• **YOUR ASSIGNMENT**: Find the line that contains "회사 소개 (73, 2389)", then repeat it and each line after it to the end of the records, exactly.

■ ■ ■ ■ ■

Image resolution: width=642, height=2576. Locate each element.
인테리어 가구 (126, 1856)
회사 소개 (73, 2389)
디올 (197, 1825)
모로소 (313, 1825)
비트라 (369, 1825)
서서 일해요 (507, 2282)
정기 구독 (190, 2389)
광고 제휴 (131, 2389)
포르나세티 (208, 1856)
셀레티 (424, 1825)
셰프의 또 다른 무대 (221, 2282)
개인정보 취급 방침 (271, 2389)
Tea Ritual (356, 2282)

■ ■ ■ ■ ■

• **EXERCISE RESPONSE**:
회사 소개 (73, 2389)
디올 (197, 1825)
모로소 (313, 1825)
비트라 (369, 1825)
서서 일해요 (507, 2282)
정기 구독 (190, 2389)
광고 제휴 (131, 2389)
포르나세티 (208, 1856)
셀레티 (424, 1825)
셰프의 또 다른 무대 (221, 2282)
개인정보 취급 방침 (271, 2389)
Tea Ritual (356, 2282)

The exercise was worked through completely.